- _Directive_
Turn the entries below into a Markdown table with two columns, "No." and "Line": number each line in order and skip any blank lines.

═════ Supplied material ═════

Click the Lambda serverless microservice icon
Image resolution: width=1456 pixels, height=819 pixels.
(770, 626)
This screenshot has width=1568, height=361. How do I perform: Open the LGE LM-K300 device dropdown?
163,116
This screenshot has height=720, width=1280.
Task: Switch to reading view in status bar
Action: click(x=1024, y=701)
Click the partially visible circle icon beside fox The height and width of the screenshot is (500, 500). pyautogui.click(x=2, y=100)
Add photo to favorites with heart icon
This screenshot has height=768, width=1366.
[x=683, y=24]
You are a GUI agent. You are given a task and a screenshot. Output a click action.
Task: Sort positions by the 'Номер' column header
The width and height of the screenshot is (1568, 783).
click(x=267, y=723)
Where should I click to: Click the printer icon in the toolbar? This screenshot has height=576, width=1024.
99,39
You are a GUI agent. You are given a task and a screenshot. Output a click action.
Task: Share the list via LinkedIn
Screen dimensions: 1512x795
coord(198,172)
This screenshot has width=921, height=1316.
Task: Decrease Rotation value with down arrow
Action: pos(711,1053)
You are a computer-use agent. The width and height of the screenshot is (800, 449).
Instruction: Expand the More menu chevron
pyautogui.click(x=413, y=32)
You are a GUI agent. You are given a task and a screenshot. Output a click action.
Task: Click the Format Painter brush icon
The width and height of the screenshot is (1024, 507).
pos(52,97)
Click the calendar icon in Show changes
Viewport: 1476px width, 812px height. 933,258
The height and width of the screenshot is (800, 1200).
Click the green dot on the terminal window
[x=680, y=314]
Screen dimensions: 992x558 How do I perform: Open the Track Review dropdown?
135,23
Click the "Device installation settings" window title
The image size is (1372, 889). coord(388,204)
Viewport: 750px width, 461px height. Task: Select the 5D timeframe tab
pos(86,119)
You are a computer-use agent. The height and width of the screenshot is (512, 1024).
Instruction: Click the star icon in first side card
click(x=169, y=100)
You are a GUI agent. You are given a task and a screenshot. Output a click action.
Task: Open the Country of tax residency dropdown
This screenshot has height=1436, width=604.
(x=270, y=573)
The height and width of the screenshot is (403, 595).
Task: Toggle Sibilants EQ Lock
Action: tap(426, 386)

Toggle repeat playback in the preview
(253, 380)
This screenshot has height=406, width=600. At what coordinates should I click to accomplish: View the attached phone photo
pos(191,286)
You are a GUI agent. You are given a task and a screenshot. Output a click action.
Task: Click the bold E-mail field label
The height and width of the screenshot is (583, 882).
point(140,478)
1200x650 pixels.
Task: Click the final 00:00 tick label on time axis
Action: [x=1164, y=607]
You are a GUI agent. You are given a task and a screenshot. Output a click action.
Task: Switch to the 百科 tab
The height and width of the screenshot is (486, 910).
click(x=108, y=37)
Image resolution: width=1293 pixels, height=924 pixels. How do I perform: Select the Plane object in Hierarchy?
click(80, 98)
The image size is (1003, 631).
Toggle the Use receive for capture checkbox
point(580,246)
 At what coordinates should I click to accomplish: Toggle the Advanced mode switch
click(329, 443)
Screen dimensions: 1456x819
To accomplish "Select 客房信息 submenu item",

═════

- _Exercise solution_
| No. | Line |
|---|---|
| 1 | Click the Lambda serverless microservice icon |
| 2 | Image resolution: width=1456 pixels, height=819 pixels. |
| 3 | (770, 626) |
| 4 | This screenshot has width=1568, height=361. How do I perform: Open the LGE LM-K300 device dropdown? |
| 5 | 163,116 |
| 6 | This screenshot has height=720, width=1280. |
| 7 | Task: Switch to reading view in status bar |
| 8 | Action: click(x=1024, y=701) |
| 9 | Click the partially visible circle icon beside fox The height and width of the screenshot is (500, 500). pyautogui.click(x=2, y=100) |
| 10 | Add photo to favorites with heart icon |
| 11 | This screenshot has height=768, width=1366. |
| 12 | [x=683, y=24] |
| 13 | You are a GUI agent. You are given a task and a screenshot. Output a click action. |
| 14 | Task: Sort positions by the 'Номер' column header |
| 15 | The width and height of the screenshot is (1568, 783). |
| 16 | click(x=267, y=723) |
| 17 | Where should I click to: Click the printer icon in the toolbar? This screenshot has height=576, width=1024. |
| 18 | 99,39 |
| 19 | You are a GUI agent. You are given a task and a screenshot. Output a click action. |
| 20 | Task: Share the list via LinkedIn |
| 21 | Screen dimensions: 1512x795 |
| 22 | coord(198,172) |
| 23 | This screenshot has width=921, height=1316. |
| 24 | Task: Decrease Rotation value with down arrow |
| 25 | Action: pos(711,1053) |
| 26 | You are a computer-use agent. The width and height of the screenshot is (800, 449). |
| 27 | Instruction: Expand the More menu chevron |
| 28 | pyautogui.click(x=413, y=32) |
| 29 | You are a GUI agent. You are given a task and a screenshot. Output a click action. |
| 30 | Task: Click the Format Painter brush icon |
| 31 | The width and height of the screenshot is (1024, 507). |
| 32 | pos(52,97) |
| 33 | Click the calendar icon in Show changes |
| 34 | Viewport: 1476px width, 812px height. 933,258 |
| 35 | The height and width of the screenshot is (800, 1200). |
| 36 | Click the green dot on the terminal window |
| 37 | [x=680, y=314] |
| 38 | Screen dimensions: 992x558 How do I perform: Open the Track Review dropdown? |
| 39 | 135,23 |
| 40 | Click the "Device installation settings" window title |
| 41 | The image size is (1372, 889). coord(388,204) |
| 42 | Viewport: 750px width, 461px height. Task: Select the 5D timeframe tab |
| 43 | pos(86,119) |
| 44 | You are a computer-use agent. The height and width of the screenshot is (512, 1024). |
| 45 | Instruction: Click the star icon in first side card |
| 46 | click(x=169, y=100) |
| 47 | You are a GUI agent. You are given a task and a screenshot. Output a click action. |
| 48 | Task: Open the Country of tax residency dropdown |
| 49 | This screenshot has height=1436, width=604. |
| 50 | (x=270, y=573) |
| 51 | The height and width of the screenshot is (403, 595). |
| 52 | Task: Toggle Sibilants EQ Lock |
| 53 | Action: tap(426, 386) |
| 54 | Toggle repeat playback in the preview |
| 55 | (253, 380) |
| 56 | This screenshot has height=406, width=600. At what coordinates should I click to accomplish: View the attached phone photo |
| 57 | pos(191,286) |
| 58 | You are a GUI agent. You are given a task and a screenshot. Output a click action. |
| 59 | Task: Click the bold E-mail field label |
| 60 | The height and width of the screenshot is (583, 882). |
| 61 | point(140,478) |
| 62 | 1200x650 pixels. |
| 63 | Task: Click the final 00:00 tick label on time axis |
| 64 | Action: [x=1164, y=607] |
| 65 | You are a GUI agent. You are given a task and a screenshot. Output a click action. |
| 66 | Task: Switch to the 百科 tab |
| 67 | The height and width of the screenshot is (486, 910). |
| 68 | click(x=108, y=37) |
| 69 | Image resolution: width=1293 pixels, height=924 pixels. How do I perform: Select the Plane object in Hierarchy? |
| 70 | click(80, 98) |
| 71 | The image size is (1003, 631). |
| 72 | Toggle the Use receive for capture checkbox |
| 73 | point(580,246) |
| 74 |  At what coordinates should I click to accomplish: Toggle the Advanced mode switch |
| 75 | click(329, 443) |
| 76 | Screen dimensions: 1456x819 |
| 77 | To accomplish "Select 客房信息 submenu item", |